Мне было тяжело вспоминать, как всё началось. Я ругал себя, что упустил время. Пытался найти оправдательный довод, что всего можно было избежать, увидь я раньше. И если отбросить мою щемящую рефлексию и тоску по времени, что было раньше, то раньше мы были счастливы. По-настоящему счастливы.

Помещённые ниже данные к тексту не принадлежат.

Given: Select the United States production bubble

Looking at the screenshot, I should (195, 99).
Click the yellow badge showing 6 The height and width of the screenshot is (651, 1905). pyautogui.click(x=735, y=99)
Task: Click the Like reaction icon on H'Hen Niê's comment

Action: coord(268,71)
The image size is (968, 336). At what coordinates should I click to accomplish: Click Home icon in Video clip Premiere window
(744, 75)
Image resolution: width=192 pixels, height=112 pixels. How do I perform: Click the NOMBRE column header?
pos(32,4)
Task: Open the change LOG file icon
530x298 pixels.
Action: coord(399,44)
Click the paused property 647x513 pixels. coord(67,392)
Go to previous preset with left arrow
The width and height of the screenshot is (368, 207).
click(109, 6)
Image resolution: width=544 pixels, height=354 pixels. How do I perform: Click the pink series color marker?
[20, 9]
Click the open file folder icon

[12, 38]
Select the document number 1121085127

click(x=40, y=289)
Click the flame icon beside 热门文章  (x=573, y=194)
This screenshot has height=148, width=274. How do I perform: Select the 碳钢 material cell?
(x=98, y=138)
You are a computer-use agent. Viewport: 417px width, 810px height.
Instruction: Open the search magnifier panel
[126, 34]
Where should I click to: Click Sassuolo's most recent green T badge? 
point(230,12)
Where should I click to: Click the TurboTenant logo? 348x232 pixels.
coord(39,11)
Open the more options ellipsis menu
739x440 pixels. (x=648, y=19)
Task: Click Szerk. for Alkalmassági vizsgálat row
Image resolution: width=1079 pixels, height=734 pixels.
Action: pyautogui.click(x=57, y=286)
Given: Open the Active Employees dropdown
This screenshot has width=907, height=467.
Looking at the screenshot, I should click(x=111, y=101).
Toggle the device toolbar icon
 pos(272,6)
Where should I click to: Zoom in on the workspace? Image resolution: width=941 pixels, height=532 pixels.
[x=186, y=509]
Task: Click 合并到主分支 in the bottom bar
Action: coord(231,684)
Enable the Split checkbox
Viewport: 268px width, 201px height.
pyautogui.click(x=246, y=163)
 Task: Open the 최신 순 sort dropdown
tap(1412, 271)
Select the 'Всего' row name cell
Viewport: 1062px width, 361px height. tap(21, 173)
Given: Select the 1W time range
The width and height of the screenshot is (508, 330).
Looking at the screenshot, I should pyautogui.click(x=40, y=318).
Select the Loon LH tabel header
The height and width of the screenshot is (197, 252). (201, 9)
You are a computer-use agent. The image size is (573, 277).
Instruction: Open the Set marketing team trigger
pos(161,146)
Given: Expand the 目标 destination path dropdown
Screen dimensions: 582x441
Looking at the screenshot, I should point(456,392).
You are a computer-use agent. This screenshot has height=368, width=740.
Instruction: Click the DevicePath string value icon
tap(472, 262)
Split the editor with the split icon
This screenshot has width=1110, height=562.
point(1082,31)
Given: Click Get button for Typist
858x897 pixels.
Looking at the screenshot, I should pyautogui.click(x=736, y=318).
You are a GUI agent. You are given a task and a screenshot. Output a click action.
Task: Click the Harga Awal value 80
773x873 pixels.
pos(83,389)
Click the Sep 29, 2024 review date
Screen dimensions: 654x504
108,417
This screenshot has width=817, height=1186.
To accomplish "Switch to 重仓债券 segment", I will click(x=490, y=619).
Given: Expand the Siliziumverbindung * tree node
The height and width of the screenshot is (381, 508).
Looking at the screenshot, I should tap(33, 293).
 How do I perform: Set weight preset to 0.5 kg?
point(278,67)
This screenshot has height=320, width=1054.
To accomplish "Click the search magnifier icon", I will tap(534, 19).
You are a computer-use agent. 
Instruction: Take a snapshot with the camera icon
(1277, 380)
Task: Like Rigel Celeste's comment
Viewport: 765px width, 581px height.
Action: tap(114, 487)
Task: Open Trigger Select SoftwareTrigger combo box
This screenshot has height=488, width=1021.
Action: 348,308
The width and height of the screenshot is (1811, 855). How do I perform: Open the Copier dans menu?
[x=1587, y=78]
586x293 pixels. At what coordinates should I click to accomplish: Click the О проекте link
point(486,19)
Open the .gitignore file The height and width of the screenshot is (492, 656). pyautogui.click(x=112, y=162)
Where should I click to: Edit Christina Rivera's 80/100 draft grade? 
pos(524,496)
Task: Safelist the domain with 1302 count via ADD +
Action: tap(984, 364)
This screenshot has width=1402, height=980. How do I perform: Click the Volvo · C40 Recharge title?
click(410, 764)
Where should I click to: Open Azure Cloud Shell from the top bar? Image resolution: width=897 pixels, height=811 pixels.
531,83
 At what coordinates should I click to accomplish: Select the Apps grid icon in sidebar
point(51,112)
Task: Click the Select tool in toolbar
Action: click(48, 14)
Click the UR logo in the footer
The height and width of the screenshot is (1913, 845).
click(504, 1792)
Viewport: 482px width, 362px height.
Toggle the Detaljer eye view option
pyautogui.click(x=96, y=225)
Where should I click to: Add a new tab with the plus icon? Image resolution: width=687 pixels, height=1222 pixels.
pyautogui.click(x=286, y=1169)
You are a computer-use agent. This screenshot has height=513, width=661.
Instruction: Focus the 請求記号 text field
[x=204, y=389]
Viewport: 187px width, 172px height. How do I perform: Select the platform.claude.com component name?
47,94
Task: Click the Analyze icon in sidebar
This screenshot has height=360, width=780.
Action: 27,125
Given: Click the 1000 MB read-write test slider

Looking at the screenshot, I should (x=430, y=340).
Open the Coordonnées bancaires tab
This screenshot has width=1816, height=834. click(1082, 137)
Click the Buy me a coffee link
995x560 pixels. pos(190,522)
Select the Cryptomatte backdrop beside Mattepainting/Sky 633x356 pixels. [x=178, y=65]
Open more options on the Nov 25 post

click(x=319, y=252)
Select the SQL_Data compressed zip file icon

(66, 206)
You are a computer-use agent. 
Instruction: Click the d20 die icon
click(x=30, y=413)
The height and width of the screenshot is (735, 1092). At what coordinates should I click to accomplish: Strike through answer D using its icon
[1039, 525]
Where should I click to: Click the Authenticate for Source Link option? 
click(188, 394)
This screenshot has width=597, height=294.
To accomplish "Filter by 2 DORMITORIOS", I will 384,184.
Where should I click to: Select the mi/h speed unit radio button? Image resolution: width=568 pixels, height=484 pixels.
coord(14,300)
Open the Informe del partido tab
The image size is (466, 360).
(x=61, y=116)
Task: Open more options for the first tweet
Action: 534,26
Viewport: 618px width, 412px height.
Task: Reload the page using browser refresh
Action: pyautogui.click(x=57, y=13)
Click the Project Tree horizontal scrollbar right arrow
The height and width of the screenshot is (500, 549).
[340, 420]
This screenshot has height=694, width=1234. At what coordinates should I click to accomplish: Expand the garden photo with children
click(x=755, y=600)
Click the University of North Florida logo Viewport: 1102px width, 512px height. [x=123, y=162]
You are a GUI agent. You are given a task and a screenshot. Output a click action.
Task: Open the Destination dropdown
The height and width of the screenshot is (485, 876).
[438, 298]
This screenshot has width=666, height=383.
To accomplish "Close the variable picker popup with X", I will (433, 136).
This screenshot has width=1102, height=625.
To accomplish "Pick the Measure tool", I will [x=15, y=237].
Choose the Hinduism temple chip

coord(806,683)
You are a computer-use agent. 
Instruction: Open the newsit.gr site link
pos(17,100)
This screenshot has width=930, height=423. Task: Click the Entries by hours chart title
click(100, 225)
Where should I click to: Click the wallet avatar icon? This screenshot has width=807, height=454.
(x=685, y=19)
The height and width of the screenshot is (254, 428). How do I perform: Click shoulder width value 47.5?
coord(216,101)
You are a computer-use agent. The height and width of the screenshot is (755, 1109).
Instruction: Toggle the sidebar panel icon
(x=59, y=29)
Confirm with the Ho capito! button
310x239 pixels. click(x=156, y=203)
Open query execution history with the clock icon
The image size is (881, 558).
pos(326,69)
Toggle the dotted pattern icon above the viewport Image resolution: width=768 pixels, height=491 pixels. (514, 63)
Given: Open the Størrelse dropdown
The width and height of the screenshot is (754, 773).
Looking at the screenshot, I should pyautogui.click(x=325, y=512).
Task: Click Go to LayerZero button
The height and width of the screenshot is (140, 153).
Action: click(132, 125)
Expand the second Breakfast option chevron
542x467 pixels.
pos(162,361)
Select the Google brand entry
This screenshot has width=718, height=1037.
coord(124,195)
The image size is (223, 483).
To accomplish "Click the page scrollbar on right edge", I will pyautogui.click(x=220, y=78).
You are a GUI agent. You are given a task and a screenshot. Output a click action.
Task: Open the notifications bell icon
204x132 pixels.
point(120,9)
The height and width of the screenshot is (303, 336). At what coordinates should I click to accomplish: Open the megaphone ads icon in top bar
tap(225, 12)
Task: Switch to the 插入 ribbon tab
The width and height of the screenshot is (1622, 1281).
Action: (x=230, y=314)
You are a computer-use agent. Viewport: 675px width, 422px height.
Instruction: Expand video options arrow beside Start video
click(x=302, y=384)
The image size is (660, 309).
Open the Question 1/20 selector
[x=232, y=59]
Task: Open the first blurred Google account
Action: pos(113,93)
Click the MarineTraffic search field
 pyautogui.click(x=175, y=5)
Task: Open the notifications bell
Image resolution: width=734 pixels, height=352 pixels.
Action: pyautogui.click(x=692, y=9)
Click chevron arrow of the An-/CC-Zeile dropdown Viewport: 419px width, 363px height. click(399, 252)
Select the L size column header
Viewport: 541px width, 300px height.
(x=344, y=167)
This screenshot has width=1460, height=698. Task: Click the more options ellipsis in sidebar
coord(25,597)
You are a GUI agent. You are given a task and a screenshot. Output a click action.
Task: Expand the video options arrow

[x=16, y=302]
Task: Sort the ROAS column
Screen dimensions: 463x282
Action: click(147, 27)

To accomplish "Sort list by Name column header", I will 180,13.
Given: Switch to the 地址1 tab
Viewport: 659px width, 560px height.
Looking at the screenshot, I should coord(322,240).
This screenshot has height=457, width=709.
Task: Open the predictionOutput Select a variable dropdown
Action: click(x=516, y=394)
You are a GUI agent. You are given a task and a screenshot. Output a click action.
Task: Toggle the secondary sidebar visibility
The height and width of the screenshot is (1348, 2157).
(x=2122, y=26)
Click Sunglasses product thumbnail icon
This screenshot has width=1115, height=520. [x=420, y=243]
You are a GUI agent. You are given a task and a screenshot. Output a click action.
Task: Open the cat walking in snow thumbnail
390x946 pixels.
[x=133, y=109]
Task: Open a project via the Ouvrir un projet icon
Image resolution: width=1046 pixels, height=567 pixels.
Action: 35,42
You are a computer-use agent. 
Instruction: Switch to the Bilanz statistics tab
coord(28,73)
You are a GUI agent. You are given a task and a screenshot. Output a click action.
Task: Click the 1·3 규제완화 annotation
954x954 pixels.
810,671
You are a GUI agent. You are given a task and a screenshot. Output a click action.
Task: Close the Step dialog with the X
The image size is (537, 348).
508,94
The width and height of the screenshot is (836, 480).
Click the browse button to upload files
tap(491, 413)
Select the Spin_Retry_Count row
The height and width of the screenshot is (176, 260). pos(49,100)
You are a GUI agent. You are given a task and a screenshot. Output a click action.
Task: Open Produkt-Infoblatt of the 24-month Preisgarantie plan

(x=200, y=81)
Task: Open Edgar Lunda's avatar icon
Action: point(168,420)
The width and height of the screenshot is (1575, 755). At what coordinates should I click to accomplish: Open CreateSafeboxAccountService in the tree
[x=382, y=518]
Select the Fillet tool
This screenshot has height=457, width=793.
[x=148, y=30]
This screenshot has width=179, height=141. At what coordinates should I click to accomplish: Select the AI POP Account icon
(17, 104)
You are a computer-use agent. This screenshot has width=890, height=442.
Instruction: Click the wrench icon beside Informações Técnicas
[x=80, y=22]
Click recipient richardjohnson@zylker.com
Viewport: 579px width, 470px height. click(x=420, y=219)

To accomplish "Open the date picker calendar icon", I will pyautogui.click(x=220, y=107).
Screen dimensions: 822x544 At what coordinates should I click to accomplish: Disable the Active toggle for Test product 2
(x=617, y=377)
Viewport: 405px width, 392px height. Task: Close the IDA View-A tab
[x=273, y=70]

Мы работали и выезжали на отдых, предпочитая круизным поездкам, наши собственные маршруты. Именно для этих целей мы и брали в Рент-кар машины, и именно из-за этих выборов мы частенько спорили. Хотя спор — это была неотъемлемая черта Рыжика, как я прозвал её в самом начале нашего знакомства за её рыжие волосы и голубые глазюки. Они буквально чертились, когда она надвигала брови над ними и забрасывала меня аргументами. Если в природе и был человек-спорщик, то она — явное его олицетворение. Это у неё получалось залихватски. Для меня же самое лучшее время сплошного веселья и подтрунивания над ней. А ещё она была превосходным сочинителем. Она писала сказки, и по вечерам я ложился к ней на колени, а она заводила новую историю приключений с Цветочной полянки.
— Ты сумасшедшая фантазёрка! Ну как можно представлять себя каплей?
— Очень просто. Хоть каплей, хоть камнем, хоть паучком, хоть червяком. Они живые и они живут вместе со мной, пока я пишу. Ну а тебе?
— Что мне?
— Тебе кажется это сумасшествием, да?
— Нет, — я притянул её к себе. — Это с ума сходят поодиночке, а в книгу влюбляются вместе.
— Ахах… Ты влюблён в мою книгу?
— Я влюблён в тебя, — поцеловал я её. — В мою конопушку фантазёрную.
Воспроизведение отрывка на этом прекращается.